My post last month explained that we were exploring a range of options for managing legacy content. "Deleting the lot" was not one of them, though offline storage is. The debate is quite complex. For example, one of our oldest sites www.bbc.co.uk/otr is still accessible but you could argue that it is a travesty of what its makers intended. Over time various features (for example, search) have ceased to function. You could argue that the BBC should spend money bringing this site up to date every time technology moves on, but would that be money well spent? The site still offers a number of transcripts of political interviews of the time and we may make it part of the news product. But there still may come a time when people interested in the site are better served by careful offline storage. We are also looking to apply this approach to www.bbc.co.uk/politics97.
Many have argued that www.bbc.co.uk/ww2peopleswar should remain accessible to a wide audience. Again, this is an example of a site we are looking to consolidate into a bigger product - in this case the history section of knowledge and learning.

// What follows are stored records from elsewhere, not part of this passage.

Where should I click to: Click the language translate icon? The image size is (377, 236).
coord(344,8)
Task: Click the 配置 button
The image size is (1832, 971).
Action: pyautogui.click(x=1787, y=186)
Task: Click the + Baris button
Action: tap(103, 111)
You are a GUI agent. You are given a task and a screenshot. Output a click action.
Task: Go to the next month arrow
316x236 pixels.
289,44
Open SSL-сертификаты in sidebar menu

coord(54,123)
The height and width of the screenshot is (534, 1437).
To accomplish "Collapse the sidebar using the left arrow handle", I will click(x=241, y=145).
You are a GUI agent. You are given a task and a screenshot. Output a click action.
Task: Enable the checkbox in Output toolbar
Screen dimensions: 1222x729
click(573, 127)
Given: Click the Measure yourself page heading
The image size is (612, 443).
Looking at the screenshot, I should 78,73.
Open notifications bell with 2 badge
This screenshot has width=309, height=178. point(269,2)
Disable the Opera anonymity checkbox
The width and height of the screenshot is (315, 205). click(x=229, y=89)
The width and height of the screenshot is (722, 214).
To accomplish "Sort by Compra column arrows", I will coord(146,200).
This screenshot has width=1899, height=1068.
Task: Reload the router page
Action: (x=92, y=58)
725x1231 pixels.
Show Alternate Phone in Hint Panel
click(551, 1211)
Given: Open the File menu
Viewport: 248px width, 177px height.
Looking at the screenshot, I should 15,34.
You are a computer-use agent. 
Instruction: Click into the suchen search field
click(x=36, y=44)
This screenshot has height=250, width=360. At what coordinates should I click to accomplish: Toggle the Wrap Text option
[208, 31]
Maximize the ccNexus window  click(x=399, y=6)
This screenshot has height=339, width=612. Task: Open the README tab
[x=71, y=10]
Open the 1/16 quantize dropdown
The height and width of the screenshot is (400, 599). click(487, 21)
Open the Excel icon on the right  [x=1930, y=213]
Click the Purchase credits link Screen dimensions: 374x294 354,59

Similarly, assets from many of the 170 sites will be re-presented in forms which can be more easily kept up to date. For instance, www.bbc.co.uk/hamlet has been superseded by https://www.bbc.co.uk/programmes/b00pk71s and placed into a format which will allow the data and assets to be refreshed or editorially changed going forward. The same has been done with www.bbc.co.uk/annefrank.

This is similar to what a site like the Guardian does when it updates its look and feel. A story from 1999 is still viewable but much of its context has gone, at least in the form which is most accessible, online https://www.guardian.co.uk/news/1999/dec/03/guardianobituaries?INTCMP=SRCH

This means that if we wish to preserve a full record of what we have published, context as well as content, we need to explore a range of options including offline storage.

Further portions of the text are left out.